The Sydney Morning Herald, Wednesday 30 June 1915, page 12
For the nurses who cared for the Anzacs on the hospital ships, like Sister Murial Wakeford and many others, Lest we forget. 
Jim Claven
Secretary
Lemnos Gallipoli Commemorative Committee
HS Gascon. AWM
Barges bringing wounded soldiers alongside the Hospital Ship Gascon. AWM
A flat bottomed barge transporting wounded soldiers from Anzac Cove alongside the Hospital Ship Gascon. AWM image
Injured soldiers confined to stretchers being lowered into the wards of the hospital ship Gascon which was standing off Anzac Cove, April 1915. AWM image - Donor Sister A. Twynam RRC.

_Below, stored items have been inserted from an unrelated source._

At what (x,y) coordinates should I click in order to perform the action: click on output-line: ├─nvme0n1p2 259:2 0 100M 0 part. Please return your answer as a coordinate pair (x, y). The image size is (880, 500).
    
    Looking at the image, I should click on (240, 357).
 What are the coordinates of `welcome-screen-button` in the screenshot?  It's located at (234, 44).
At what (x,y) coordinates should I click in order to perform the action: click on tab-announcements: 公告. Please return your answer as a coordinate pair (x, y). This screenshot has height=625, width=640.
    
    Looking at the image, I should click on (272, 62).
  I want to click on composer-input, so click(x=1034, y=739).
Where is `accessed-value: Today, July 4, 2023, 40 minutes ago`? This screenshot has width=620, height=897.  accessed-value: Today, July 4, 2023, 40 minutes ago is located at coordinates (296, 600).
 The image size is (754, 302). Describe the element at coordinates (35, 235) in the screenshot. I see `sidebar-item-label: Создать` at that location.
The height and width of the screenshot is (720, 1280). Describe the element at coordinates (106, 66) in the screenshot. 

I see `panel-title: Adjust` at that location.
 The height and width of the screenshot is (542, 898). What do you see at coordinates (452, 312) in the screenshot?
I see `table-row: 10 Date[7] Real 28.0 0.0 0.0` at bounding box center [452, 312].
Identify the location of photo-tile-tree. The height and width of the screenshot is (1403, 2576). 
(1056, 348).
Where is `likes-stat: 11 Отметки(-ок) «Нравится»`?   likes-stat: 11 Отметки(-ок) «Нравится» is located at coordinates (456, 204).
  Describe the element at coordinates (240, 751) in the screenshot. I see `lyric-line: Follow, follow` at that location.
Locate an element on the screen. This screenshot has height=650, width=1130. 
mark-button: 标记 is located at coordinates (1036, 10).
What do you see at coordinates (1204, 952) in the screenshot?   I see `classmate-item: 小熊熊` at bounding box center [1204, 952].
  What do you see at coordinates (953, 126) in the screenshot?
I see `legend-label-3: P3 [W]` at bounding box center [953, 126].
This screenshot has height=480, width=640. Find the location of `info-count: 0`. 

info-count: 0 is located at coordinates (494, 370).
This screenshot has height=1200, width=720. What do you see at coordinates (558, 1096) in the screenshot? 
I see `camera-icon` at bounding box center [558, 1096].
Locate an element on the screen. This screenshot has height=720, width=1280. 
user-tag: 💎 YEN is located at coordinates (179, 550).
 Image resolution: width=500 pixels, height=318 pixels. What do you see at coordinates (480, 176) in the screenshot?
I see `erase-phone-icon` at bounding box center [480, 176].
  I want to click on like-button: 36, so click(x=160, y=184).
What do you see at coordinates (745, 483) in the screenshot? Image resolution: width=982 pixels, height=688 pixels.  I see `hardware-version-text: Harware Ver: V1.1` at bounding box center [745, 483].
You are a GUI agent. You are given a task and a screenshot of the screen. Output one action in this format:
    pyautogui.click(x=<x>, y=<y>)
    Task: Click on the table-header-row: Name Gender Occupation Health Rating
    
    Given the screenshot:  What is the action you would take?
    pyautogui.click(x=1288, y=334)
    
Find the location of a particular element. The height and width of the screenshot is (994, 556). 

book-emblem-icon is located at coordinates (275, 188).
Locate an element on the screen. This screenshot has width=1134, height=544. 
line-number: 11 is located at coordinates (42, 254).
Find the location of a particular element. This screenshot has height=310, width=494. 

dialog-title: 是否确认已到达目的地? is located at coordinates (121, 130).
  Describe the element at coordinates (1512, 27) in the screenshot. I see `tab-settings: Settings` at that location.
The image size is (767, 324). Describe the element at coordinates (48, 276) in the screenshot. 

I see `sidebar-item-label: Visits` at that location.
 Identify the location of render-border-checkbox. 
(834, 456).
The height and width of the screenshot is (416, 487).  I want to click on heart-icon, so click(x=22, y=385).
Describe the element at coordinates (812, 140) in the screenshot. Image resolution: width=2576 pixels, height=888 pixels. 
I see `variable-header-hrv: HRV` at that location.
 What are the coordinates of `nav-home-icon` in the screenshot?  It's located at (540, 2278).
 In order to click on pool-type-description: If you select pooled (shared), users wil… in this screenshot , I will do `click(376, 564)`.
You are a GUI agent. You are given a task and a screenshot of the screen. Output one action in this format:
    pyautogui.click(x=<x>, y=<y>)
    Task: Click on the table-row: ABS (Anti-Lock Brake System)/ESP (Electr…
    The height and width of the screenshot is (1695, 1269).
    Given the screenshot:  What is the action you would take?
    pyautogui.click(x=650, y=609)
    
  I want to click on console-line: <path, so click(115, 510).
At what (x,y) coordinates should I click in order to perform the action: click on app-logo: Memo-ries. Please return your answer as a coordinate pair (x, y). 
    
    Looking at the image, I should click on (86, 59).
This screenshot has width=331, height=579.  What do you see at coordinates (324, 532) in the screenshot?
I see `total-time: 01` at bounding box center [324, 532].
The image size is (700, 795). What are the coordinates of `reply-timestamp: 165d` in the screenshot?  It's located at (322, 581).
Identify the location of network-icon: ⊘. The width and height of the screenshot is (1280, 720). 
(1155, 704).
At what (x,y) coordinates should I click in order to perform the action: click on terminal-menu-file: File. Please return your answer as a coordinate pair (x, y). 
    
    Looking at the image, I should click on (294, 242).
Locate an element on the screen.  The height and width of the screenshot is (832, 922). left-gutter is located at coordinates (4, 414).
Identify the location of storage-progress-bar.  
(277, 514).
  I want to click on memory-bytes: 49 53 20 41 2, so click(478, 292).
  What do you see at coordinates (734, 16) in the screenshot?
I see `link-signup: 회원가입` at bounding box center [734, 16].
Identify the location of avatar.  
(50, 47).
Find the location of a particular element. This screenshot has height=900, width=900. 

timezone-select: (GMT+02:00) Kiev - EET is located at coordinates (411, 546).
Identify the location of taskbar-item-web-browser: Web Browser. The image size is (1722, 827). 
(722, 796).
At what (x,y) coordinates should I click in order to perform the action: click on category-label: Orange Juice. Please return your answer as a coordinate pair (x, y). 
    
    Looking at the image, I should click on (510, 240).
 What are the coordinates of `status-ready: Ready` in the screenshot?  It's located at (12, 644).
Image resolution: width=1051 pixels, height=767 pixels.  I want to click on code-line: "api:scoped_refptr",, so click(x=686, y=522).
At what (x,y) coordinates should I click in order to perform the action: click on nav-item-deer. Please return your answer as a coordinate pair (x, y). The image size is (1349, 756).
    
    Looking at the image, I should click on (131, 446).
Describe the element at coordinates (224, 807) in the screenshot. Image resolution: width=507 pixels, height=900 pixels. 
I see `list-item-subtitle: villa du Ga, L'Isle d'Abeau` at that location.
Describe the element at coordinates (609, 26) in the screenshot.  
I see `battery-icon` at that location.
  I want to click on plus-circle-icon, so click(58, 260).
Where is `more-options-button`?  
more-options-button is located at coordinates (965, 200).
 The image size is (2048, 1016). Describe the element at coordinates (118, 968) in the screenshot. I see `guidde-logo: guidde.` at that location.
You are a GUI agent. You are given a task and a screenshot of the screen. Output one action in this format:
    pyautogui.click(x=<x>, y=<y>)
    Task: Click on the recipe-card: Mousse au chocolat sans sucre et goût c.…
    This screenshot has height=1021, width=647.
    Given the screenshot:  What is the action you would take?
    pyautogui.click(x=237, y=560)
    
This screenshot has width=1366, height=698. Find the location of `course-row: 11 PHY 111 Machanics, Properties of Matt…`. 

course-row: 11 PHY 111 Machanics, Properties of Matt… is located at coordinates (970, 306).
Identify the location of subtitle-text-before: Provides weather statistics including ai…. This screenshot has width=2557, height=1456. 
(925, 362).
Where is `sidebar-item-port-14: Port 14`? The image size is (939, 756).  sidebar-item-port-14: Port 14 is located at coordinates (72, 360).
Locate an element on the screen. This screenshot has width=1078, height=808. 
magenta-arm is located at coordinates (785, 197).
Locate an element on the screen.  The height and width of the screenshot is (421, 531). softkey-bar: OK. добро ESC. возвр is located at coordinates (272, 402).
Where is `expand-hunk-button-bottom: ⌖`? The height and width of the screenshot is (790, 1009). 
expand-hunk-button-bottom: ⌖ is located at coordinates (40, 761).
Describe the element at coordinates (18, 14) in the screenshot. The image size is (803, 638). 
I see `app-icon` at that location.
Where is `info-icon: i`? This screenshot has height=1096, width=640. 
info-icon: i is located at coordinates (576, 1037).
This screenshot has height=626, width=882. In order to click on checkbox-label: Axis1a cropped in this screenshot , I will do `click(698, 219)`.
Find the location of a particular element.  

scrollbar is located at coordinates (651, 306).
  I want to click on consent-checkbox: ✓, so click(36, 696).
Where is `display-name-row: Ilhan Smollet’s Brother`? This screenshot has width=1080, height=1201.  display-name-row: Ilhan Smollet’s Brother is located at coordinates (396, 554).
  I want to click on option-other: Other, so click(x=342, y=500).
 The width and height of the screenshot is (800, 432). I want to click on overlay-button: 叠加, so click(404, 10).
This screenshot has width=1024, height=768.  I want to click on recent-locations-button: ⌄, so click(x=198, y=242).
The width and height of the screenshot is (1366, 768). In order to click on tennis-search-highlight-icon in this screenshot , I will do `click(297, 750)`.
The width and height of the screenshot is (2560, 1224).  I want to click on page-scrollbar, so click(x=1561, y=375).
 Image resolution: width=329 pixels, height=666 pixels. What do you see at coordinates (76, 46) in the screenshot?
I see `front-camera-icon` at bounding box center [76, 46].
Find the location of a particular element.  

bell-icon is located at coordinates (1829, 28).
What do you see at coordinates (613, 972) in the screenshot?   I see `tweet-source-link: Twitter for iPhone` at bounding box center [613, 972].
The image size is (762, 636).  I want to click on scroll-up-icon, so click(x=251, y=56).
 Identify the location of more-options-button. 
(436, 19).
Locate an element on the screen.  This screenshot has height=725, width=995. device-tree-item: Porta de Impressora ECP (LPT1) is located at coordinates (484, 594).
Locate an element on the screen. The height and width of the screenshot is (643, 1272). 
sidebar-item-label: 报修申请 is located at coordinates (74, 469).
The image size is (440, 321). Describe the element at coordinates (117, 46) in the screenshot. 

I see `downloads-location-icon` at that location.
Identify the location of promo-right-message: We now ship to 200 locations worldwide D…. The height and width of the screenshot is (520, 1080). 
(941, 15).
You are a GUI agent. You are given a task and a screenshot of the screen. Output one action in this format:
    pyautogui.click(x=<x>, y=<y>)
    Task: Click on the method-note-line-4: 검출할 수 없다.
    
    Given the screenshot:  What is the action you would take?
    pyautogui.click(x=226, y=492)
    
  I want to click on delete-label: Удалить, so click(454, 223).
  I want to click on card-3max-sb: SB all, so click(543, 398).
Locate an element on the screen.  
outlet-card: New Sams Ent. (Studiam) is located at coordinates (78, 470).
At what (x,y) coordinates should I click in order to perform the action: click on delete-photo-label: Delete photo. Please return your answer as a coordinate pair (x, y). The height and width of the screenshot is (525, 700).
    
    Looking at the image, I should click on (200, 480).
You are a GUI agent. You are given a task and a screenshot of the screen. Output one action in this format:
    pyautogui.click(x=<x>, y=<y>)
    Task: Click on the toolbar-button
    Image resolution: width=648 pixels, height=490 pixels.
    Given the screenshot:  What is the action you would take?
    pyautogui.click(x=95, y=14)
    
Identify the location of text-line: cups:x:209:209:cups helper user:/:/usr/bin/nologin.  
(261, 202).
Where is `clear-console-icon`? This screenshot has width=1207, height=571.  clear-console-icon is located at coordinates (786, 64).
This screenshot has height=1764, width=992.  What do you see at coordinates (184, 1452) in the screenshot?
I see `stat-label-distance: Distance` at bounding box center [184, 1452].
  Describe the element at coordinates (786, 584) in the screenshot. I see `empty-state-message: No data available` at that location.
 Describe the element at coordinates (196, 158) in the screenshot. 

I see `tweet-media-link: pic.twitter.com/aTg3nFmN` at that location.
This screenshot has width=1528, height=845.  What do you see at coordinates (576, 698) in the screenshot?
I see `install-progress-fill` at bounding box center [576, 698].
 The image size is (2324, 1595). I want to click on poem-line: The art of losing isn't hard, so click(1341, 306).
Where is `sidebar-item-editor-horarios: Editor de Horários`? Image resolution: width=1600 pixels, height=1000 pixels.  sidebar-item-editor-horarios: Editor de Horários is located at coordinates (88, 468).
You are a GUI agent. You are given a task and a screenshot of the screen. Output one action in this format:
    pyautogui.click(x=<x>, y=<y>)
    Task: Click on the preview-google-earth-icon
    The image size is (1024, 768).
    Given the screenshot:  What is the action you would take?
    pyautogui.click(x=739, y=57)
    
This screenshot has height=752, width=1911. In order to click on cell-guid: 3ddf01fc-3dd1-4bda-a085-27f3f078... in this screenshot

Wearing a white surgical gown, Colonel Edward Victor Hugo, Senior Medical Officer of Hospital Ship Gascon, which was moored off Anzac Cove, watches as a wounded soldier from Anzac, is carried on a stretcher.At sea, off Gallipoli, April 1915. AWM image.
Barges bringing soldiers wounded on the peninsula alongside Hospital Ship Gascon. The staff of Gascon was made up from the Indian Medical Service medical officers, a Royal Army Medical Corps matron, Australian nursing sisters and Royal Army Corps and Indian Medical Service orderlies.  At sea, off Gallipoli, April 1915.AWM image - Donor Sister A. Twynam RRC.
Bodies of the dead on stretchers covered by Union Jack flags being transferred from the decks of the hospital ship Gascon to trawler for burial at sea. At sea, off Gallipoli, 1915. AWM image.
At sea off Gallipoli, wounded being transferred from the ship Galeka to the Hopital Ship Gascon, half an hour after the first boat left for the shore. The wounded are climbing a ladder to the deck from a ship's boat. At sea, off Gallipoli, 25th April 1915. AWM image.
Alexandria, Egypt. 1915. Army patients from Gallipoli being transferred from Hospital Ship Gascon to a hospital train for movement to Cairo. AWM image - Donor Sister A. Twynam.